重要
XTuner 的 RL(强化学习)功能目前为 Beta 版本,RL功能特性持续完善中,欢迎试用并反馈问题。
[Beta] RL: GRPO训练GSM8K#
在体验了 SFT 微调后,让我们进一步探索如何使用 XTuner 进行强化学习(RL)训练。我们将以 GRPO(Group Relative Policy Optimization)算法为例,介绍 RL 训练的基本流程。
准备模型#
RL 训练同样可以基于 Hugging Face 上的预训练模型进行。我们以 Qwen3 8B 为例,先从 Hugging Face 下载模型:
# 国内用户可以使用 huggingface 镜像站点,在执行命令之前设置环境变量
# export HF_ENDPOINT=https://hf-mirror.com
huggingface-cli download Qwen/Qwen3-8B --local-dir </path/to/qwen3-8B>
备注
模型路径的格式要求与 SFT 训练一致,请确保路径指向包含 config.json 的目录。
准备数据集#
强化学习(RL)的数据集在SFT微调的基础上,需要增加奖励模型(Reward Model)所需的评估信息,如 ground_truth(标准答案)。我们以 gsm8k 数据集为例,XTuner 提供了脚本将其从 Hugging Face Hub 直接转换为符合要求的格式。
您也可以直接使用我们提供的示例数据集 tests/resource/gsm8k_train_example_data.jsonl 和 tests/resource/gsm8k_val_example_data.jsonl。

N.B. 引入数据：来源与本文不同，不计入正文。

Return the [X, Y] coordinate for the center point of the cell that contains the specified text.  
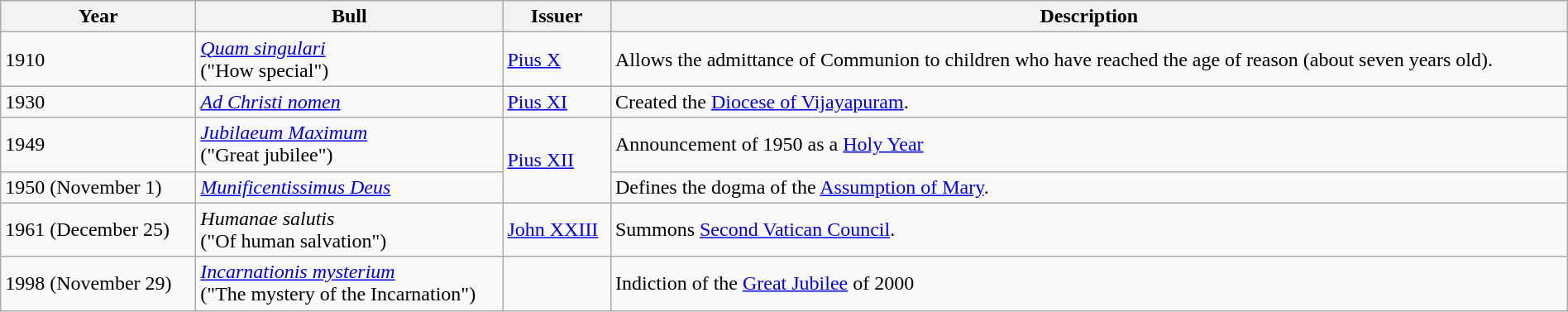
Pius XII [557, 160]
Bull [349, 17]
John XXIII [557, 230]
Announcement of 1950 as a Holy Year [1088, 144]
Summons Second Vatican Council. [1088, 230]
Pius X [557, 60]
1910 [98, 60]
1950 (November 1) [98, 187]
Pius XI [557, 102]
1949 [98, 144]
Munificentissimus Deus [349, 187]
Created the Diocese of Vijayapuram. [1088, 102]
Issuer [557, 17]
1998 (November 29) [98, 283]
1961 (December 25) [98, 230]
Indiction of the Great Jubilee of 2000 [1088, 283]
Ad Christi nomen [349, 102]
Year [98, 17]
Jubilaeum Maximum("Great jubilee") [349, 144]
Humanae salutis("Of human salvation") [349, 230]
Incarnationis mysterium("The mystery of the Incarnation") [349, 283]
Quam singulari("How special") [349, 60]
Allows the admittance of Communion to children who have reached the age of reason (about seven years old). [1088, 60]
1930 [98, 102]
Description [1088, 17]
Defines the dogma of the Assumption of Mary. [1088, 187]
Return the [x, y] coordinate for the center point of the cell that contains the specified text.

# 国内用户可以使用 huggingface 镜像站点,在执行命令之前设置环境变量
# export HF_ENDPOINT=https://hf-mirror.com
huggingface-cli download gsm8k --repo-type dataset --local-dir ./gsm8k_data
# 执行转换脚本
python xtuner/v1/utils/convert_gsm8k.py --input-dir ./gsm8k_data --out-dir ./gsm8k
{
"data_source": "openai/gsm8k",
"prompt": [
{
"content": "Natalia sold clips to 48 of her friends in April, and then she sold half as many clips in May. How many clips did Natalia sell altogether in April and May? Let's think step by step and output the final answer after \"####\".",
"role": "user"
}
],
"ability": "math",
"reward_model": {
"ground_truth": "72",
"style": "rule"
},
"extra_info": {
"answer": "Natalia sold 48/2 = <<48/2=24>>24 clips in May.\nNatalia sold 48+24 = <<48+24=72>>72 clips altogether in April and May.\n#### 72",
"index": 0,
"question": "Natalia sold clips to 48 of her friends in April, and then she sold half as many clips in May. How many clips did Natalia sell altogether in April and May?",
"split": "train"
}
}
上述 JSONL 是数据集文件中的原始样本格式。当前文本 RL 数据会由 RLTextTokenizeFnConfig 读取 prompt 字段,并在训练流程中转换为内部的 RolloutState,其中 prompt 会成为 RolloutState.message,reward_model 会被保留用于 Judger 打分。
启动 GRPO 训练#
准备好数据集和模型后,即可通过命令行启动 GRPO 训练。XTuner 提供了专门的 RL 训练脚本,您只需指定模型路径、数据集路径和相关训练参数:
bash examples/v1/scripts/run_rl.sh examples/v1/config/rl_grpo_gsm8k_judge.py "lmdeploy" <qwen3-8B模型路径> tests/resource/gsm8k_train_example_data.jsonl tests/resource/gsm8k_val_example_data.jsonl
执行命令后,您将看到类似以下的日志输出,表明 RL 训练已成功启动:
(DataFlow pid=387133) [XTuner][2025-09-07 09:49:29][INFO] Target batch size set to 128.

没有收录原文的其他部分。